* Begin LISTED ENTRIES *

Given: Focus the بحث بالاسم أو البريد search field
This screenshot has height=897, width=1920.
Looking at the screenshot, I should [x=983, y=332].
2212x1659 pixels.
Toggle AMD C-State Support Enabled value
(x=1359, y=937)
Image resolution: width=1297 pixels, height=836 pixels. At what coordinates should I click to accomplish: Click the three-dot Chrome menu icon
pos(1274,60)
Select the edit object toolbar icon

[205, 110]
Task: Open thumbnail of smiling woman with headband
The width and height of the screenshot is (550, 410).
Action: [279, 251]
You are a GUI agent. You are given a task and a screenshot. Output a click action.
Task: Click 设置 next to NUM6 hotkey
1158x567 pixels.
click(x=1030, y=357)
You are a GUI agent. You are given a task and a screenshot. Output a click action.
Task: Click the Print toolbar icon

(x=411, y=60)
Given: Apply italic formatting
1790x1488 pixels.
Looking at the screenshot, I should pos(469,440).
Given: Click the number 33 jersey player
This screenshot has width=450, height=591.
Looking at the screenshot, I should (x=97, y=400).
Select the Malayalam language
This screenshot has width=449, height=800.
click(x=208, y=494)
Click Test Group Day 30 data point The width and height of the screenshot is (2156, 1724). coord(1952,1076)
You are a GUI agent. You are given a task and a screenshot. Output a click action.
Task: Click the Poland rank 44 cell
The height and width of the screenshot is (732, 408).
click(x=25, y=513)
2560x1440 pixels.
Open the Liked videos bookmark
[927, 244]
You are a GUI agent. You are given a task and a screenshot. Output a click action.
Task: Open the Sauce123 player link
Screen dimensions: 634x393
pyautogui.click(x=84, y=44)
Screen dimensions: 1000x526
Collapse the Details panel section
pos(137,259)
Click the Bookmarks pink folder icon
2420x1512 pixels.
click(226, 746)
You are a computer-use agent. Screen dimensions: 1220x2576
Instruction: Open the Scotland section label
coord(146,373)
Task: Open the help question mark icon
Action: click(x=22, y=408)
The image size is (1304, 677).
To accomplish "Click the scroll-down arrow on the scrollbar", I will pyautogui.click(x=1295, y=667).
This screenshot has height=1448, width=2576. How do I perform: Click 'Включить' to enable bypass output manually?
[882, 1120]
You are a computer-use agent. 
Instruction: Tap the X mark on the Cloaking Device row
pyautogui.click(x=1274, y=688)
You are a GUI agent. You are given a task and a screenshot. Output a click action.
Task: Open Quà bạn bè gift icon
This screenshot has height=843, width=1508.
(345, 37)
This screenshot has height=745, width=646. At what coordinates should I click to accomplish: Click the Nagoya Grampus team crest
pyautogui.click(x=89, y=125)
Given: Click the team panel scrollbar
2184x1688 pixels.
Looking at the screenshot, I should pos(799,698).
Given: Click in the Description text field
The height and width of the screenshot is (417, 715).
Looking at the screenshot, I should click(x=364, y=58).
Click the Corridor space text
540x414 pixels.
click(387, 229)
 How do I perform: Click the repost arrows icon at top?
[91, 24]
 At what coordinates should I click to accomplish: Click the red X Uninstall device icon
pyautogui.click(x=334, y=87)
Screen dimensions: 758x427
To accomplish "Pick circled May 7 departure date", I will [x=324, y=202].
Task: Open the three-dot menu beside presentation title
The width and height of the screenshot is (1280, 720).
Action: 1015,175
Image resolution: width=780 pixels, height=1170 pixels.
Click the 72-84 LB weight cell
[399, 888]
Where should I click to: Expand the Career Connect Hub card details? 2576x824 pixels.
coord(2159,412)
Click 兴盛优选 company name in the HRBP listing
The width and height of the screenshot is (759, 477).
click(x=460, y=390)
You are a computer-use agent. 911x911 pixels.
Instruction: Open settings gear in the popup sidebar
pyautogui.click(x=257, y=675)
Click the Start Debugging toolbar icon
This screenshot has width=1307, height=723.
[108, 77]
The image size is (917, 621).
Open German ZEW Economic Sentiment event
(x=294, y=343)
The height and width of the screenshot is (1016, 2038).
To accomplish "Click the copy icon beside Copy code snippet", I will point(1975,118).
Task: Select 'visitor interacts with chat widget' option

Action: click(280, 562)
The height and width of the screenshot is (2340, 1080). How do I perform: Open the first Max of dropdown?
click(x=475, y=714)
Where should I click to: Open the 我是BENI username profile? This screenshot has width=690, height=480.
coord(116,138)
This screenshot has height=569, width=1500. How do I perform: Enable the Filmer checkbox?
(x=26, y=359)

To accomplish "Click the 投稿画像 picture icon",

* End LISTED ENTRIES *

WHAT TO DO
Reproduce all of the material above line for line, without altering a single character.

EXERCISE RESPONSE
Given: Focus the بحث بالاسم أو البريد search field
This screenshot has height=897, width=1920.
Looking at the screenshot, I should [x=983, y=332].
2212x1659 pixels.
Toggle AMD C-State Support Enabled value
(x=1359, y=937)
Image resolution: width=1297 pixels, height=836 pixels. At what coordinates should I click to accomplish: Click the three-dot Chrome menu icon
pos(1274,60)
Select the edit object toolbar icon

[205, 110]
Task: Open thumbnail of smiling woman with headband
The width and height of the screenshot is (550, 410).
Action: [279, 251]
You are a GUI agent. You are given a task and a screenshot. Output a click action.
Task: Click 设置 next to NUM6 hotkey
1158x567 pixels.
click(x=1030, y=357)
You are a GUI agent. You are given a task and a screenshot. Output a click action.
Task: Click the Print toolbar icon

(x=411, y=60)
Given: Apply italic formatting
1790x1488 pixels.
Looking at the screenshot, I should pos(469,440).
Given: Click the number 33 jersey player
This screenshot has width=450, height=591.
Looking at the screenshot, I should (x=97, y=400).
Select the Malayalam language
This screenshot has width=449, height=800.
click(x=208, y=494)
Click Test Group Day 30 data point The width and height of the screenshot is (2156, 1724). coord(1952,1076)
You are a GUI agent. You are given a task and a screenshot. Output a click action.
Task: Click the Poland rank 44 cell
The height and width of the screenshot is (732, 408).
click(x=25, y=513)
2560x1440 pixels.
Open the Liked videos bookmark
[927, 244]
You are a GUI agent. You are given a task and a screenshot. Output a click action.
Task: Open the Sauce123 player link
Screen dimensions: 634x393
pyautogui.click(x=84, y=44)
Screen dimensions: 1000x526
Collapse the Details panel section
pos(137,259)
Click the Bookmarks pink folder icon
2420x1512 pixels.
click(226, 746)
You are a computer-use agent. Screen dimensions: 1220x2576
Instruction: Open the Scotland section label
coord(146,373)
Task: Open the help question mark icon
Action: click(x=22, y=408)
The image size is (1304, 677).
To accomplish "Click the scroll-down arrow on the scrollbar", I will pyautogui.click(x=1295, y=667).
This screenshot has height=1448, width=2576. How do I perform: Click 'Включить' to enable bypass output manually?
[882, 1120]
You are a computer-use agent. 
Instruction: Tap the X mark on the Cloaking Device row
pyautogui.click(x=1274, y=688)
You are a GUI agent. You are given a task and a screenshot. Output a click action.
Task: Open Quà bạn bè gift icon
This screenshot has height=843, width=1508.
(345, 37)
This screenshot has height=745, width=646. At what coordinates should I click to accomplish: Click the Nagoya Grampus team crest
pyautogui.click(x=89, y=125)
Given: Click the team panel scrollbar
2184x1688 pixels.
Looking at the screenshot, I should pos(799,698).
Given: Click in the Description text field
The height and width of the screenshot is (417, 715).
Looking at the screenshot, I should click(x=364, y=58).
Click the Corridor space text
540x414 pixels.
click(387, 229)
 How do I perform: Click the repost arrows icon at top?
[91, 24]
 At what coordinates should I click to accomplish: Click the red X Uninstall device icon
pyautogui.click(x=334, y=87)
Screen dimensions: 758x427
To accomplish "Pick circled May 7 departure date", I will [x=324, y=202].
Task: Open the three-dot menu beside presentation title
The width and height of the screenshot is (1280, 720).
Action: 1015,175
Image resolution: width=780 pixels, height=1170 pixels.
Click the 72-84 LB weight cell
[399, 888]
Where should I click to: Expand the Career Connect Hub card details? 2576x824 pixels.
coord(2159,412)
Click 兴盛优选 company name in the HRBP listing
The width and height of the screenshot is (759, 477).
click(x=460, y=390)
You are a computer-use agent. 911x911 pixels.
Instruction: Open settings gear in the popup sidebar
pyautogui.click(x=257, y=675)
Click the Start Debugging toolbar icon
This screenshot has width=1307, height=723.
[108, 77]
The image size is (917, 621).
Open German ZEW Economic Sentiment event
(x=294, y=343)
The height and width of the screenshot is (1016, 2038).
To accomplish "Click the copy icon beside Copy code snippet", I will point(1975,118).
Task: Select 'visitor interacts with chat widget' option

Action: click(280, 562)
The height and width of the screenshot is (2340, 1080). How do I perform: Open the first Max of dropdown?
click(x=475, y=714)
Where should I click to: Open the 我是BENI username profile? This screenshot has width=690, height=480.
coord(116,138)
This screenshot has height=569, width=1500. How do I perform: Enable the Filmer checkbox?
(x=26, y=359)

To accomplish "Click the 投稿画像 picture icon",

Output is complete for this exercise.